William could have chosen to cross the railway lines at the station and taken a shortcut across the desert to the camp. For most of the day, a five minute walk along Road 9 would end up a long winded treacherous journey trying to evade the many villagers who were all clamouring for their share of our “baksheesh”. Disembarking from a train carriage was a dangerous affair where one was attacked from all sides by locals pouncing on their opportunity of financial gain. However, the fading sun also saw the dwindling of peddlers from the streets and a time to stroll at leisure without being noticed or accosted.

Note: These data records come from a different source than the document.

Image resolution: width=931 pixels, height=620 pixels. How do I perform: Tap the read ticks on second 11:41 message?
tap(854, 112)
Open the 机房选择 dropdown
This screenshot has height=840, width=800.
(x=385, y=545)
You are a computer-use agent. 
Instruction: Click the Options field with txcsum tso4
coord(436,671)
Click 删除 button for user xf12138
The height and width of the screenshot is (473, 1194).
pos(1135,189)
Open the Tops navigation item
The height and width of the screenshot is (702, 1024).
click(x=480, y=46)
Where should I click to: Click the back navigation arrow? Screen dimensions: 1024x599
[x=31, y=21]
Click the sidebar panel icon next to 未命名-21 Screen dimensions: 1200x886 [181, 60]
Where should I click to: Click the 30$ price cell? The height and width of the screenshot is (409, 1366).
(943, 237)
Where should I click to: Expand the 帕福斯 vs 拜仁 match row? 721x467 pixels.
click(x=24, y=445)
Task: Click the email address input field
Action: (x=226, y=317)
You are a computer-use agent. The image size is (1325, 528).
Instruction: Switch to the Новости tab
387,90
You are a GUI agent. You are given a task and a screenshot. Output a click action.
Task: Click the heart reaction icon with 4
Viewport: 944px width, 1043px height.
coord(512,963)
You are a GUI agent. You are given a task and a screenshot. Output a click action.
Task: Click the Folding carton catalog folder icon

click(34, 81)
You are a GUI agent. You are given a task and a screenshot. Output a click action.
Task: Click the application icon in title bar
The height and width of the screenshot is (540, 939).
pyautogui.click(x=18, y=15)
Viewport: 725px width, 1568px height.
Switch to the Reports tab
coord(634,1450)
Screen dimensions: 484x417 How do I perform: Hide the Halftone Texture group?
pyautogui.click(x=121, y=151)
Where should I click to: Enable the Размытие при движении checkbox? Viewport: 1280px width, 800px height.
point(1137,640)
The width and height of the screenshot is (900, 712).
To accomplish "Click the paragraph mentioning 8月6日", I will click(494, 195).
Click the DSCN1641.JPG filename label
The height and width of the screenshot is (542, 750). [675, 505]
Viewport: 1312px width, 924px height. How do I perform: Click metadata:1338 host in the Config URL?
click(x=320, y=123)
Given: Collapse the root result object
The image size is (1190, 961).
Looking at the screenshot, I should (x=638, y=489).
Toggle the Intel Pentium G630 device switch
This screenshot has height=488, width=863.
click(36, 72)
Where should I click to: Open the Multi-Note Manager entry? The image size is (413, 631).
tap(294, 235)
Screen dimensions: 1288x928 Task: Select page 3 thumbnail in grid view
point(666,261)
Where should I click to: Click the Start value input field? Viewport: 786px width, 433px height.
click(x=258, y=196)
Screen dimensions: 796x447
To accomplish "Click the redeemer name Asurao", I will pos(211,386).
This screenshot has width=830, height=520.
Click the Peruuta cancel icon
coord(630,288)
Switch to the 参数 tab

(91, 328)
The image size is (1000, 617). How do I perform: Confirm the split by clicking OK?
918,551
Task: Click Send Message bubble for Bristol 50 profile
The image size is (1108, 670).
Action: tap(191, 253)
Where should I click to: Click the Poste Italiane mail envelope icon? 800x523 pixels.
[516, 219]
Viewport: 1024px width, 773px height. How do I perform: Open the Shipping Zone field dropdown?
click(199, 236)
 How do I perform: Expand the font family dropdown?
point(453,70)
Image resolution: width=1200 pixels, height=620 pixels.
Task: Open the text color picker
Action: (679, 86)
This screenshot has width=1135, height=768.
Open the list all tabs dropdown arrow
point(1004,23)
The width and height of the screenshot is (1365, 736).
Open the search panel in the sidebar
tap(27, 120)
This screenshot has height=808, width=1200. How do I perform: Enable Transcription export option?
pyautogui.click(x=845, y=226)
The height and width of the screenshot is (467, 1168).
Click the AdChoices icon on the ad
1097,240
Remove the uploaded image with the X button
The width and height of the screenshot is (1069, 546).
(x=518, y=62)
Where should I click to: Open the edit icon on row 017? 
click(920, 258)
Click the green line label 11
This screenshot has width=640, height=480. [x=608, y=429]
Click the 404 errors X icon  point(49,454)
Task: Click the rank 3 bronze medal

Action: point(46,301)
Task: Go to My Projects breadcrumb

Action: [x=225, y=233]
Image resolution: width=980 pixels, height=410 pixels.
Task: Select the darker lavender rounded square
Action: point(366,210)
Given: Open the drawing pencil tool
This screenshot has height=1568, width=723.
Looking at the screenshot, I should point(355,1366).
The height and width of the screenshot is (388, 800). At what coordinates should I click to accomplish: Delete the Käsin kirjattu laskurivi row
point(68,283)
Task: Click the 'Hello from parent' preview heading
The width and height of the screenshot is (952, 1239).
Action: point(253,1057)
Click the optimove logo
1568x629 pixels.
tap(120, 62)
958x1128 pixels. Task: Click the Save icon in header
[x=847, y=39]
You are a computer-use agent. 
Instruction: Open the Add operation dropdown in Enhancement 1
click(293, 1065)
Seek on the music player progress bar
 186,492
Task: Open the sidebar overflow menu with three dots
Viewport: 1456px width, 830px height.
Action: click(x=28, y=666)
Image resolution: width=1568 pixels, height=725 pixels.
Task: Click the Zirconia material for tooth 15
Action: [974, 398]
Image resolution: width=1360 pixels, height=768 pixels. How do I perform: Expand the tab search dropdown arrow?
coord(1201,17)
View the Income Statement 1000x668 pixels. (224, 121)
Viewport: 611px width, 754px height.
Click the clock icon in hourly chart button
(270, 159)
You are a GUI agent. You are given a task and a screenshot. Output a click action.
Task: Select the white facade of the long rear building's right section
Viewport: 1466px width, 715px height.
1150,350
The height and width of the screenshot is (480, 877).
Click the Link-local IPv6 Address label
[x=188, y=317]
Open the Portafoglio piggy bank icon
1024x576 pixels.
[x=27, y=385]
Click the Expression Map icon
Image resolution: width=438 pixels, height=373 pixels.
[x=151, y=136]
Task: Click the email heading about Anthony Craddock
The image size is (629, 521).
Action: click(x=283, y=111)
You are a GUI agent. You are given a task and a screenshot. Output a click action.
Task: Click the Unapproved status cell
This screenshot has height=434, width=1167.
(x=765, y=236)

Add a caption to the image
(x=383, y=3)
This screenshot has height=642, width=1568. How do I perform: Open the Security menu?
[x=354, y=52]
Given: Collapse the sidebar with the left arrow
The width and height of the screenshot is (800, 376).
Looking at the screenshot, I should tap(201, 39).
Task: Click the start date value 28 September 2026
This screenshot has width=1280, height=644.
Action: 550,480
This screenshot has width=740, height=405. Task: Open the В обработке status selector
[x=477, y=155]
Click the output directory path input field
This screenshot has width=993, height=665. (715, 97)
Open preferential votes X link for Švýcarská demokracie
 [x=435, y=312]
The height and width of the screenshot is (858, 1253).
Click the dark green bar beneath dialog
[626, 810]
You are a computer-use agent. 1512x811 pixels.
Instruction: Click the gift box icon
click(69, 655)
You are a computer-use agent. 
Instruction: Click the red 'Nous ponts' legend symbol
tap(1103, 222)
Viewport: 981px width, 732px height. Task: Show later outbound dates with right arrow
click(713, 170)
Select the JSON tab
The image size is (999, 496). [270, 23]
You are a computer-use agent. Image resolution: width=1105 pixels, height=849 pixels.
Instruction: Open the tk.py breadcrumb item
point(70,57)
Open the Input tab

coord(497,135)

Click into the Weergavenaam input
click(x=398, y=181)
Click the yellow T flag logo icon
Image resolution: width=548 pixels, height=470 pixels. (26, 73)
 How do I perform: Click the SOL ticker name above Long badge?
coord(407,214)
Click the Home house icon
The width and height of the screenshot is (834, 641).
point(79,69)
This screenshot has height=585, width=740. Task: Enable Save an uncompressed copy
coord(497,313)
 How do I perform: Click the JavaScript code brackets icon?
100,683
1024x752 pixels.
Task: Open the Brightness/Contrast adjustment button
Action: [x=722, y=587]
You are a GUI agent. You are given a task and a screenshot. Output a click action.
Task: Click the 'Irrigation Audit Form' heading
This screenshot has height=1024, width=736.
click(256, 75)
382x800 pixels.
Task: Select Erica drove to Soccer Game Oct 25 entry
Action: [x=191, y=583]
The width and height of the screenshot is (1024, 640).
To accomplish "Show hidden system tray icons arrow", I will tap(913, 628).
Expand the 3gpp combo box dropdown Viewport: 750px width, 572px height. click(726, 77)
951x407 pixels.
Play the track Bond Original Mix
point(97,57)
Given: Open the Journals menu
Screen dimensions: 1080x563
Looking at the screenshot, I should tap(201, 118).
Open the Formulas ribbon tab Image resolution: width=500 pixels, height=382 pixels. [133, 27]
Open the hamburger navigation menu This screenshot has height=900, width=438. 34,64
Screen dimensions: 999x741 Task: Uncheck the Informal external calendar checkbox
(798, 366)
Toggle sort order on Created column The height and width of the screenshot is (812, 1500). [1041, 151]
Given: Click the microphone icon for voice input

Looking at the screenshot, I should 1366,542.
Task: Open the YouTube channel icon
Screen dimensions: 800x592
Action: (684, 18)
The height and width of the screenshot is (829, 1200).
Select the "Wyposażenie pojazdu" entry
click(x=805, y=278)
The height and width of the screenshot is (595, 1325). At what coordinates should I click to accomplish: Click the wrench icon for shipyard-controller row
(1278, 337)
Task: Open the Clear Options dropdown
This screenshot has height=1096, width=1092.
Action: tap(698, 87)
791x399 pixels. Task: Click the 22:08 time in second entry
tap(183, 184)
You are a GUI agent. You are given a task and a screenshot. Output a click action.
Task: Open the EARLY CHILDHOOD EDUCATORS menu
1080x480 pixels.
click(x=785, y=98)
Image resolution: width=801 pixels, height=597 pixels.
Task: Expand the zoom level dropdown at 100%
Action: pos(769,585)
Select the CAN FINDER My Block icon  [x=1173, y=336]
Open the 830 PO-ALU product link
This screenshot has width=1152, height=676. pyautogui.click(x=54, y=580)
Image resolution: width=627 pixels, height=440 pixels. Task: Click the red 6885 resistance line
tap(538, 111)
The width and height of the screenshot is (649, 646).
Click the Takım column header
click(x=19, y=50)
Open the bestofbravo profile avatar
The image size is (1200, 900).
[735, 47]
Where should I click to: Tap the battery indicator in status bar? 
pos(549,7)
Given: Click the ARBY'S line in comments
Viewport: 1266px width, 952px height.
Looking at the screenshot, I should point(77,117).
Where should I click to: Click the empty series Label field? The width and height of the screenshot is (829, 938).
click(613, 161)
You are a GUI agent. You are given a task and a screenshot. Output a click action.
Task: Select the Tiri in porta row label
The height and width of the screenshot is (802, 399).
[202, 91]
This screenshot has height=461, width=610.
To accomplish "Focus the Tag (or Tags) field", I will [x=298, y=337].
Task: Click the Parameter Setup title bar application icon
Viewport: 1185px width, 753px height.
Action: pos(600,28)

Reaching the intersection of Road 84, he turned south towards the desert which by now glowed a soft warm yellow and the undulating rolling dunes stretched across the horizon in ribbons of sunset splendour. Once he rose to the top of a short rise, the orderly rows of tents of the Light Horse camp painted the desert sands.
Standing for a moment, he watched the tent city with its signposted streets, sprawl before the almighty pyramids and towering minarets of Cairo. Then the lines of horses caught his eye. He felt a twinge of excitement, listening to their whinnying, knowing he would soon be reunited with his best friend. They have been apart since May the previous year. Would they know each other? More pressing however, was his eagerness to reunite with his regiment, to see those who have survived the traumas of the previous year.